▶ _To do_: Extract every line of the records below that contains the string "Toggle", treating uppercase and lowercase letters as distinct.

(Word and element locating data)
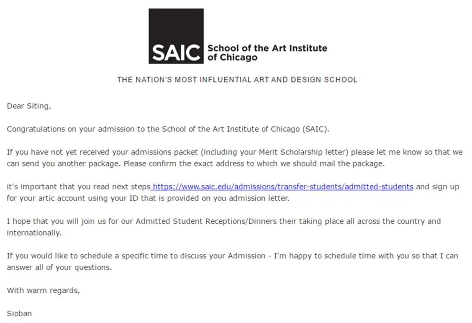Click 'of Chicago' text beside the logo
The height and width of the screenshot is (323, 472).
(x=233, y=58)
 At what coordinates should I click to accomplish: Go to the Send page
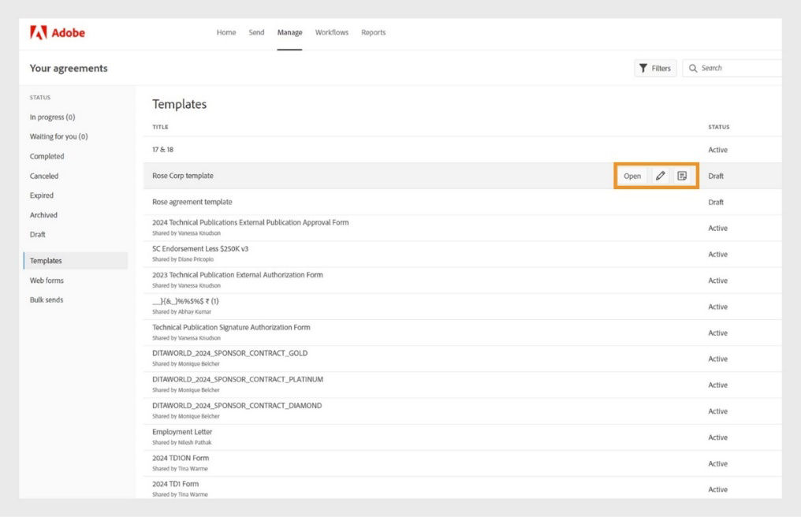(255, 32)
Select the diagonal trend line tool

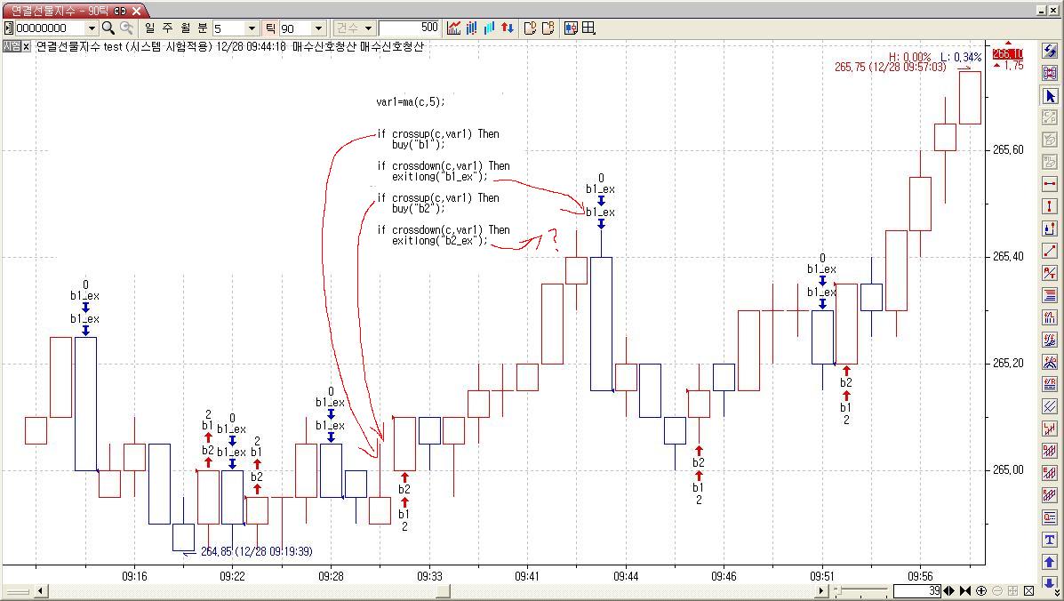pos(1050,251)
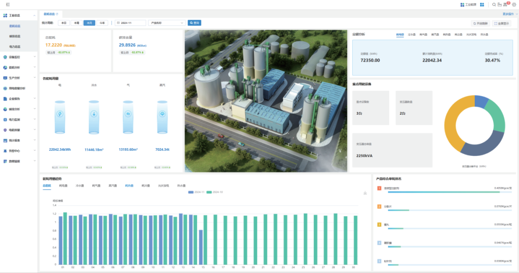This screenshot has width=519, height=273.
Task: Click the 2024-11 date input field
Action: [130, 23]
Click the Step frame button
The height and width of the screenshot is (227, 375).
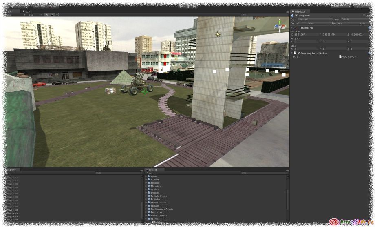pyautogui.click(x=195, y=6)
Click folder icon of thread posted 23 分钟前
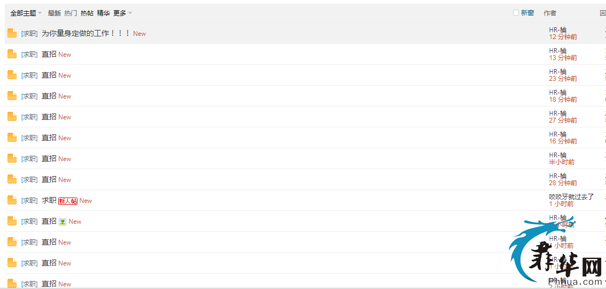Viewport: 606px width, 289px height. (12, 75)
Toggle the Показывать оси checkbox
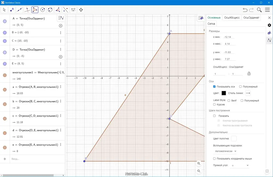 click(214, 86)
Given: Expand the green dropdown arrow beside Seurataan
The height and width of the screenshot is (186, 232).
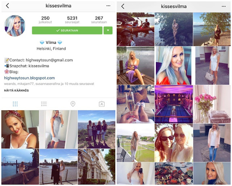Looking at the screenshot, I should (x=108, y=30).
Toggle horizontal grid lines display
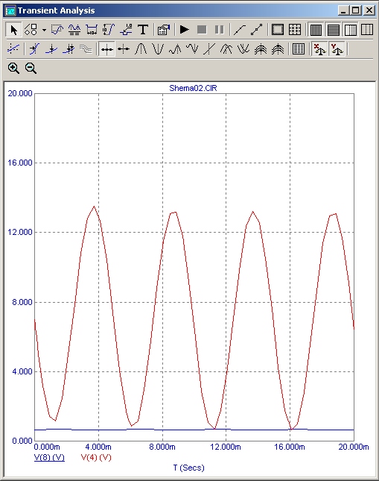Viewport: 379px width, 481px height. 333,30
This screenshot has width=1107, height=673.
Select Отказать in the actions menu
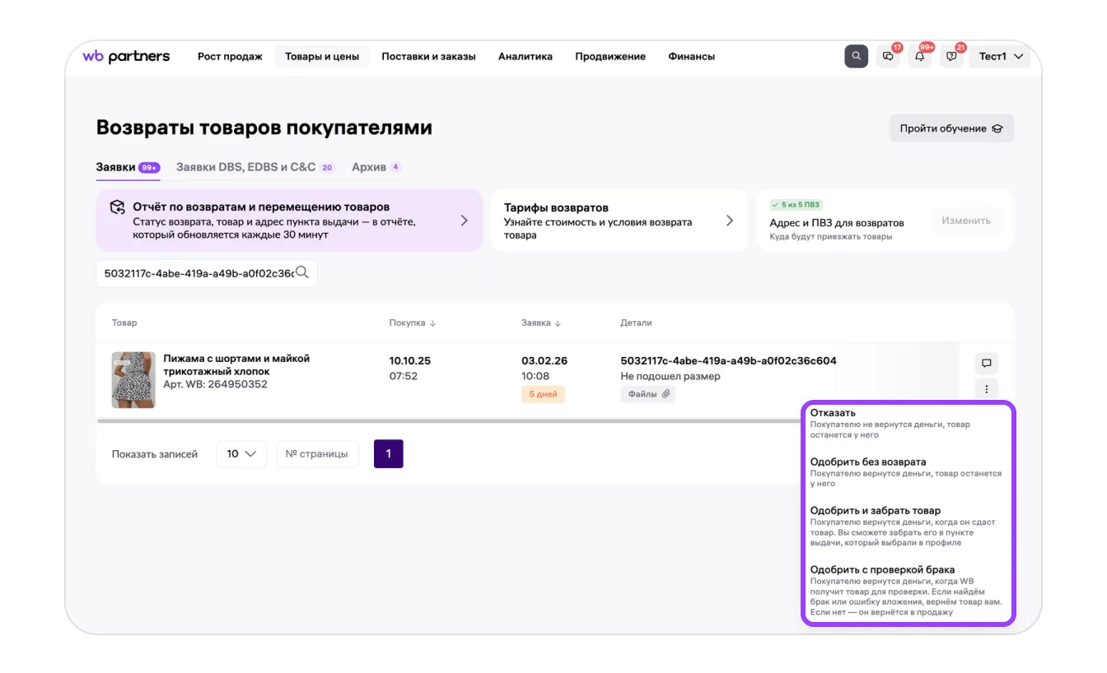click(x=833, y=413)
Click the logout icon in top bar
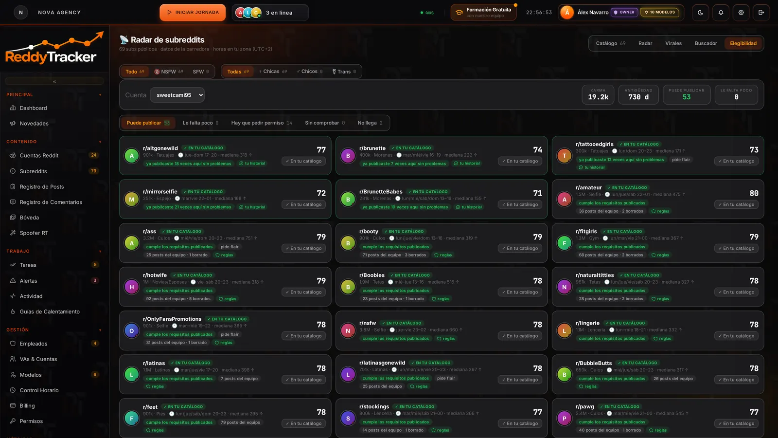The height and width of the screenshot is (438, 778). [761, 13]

▶ _Exercise output_:
Toggle the Показывать оси checkbox
Toggle horizontal grid lines display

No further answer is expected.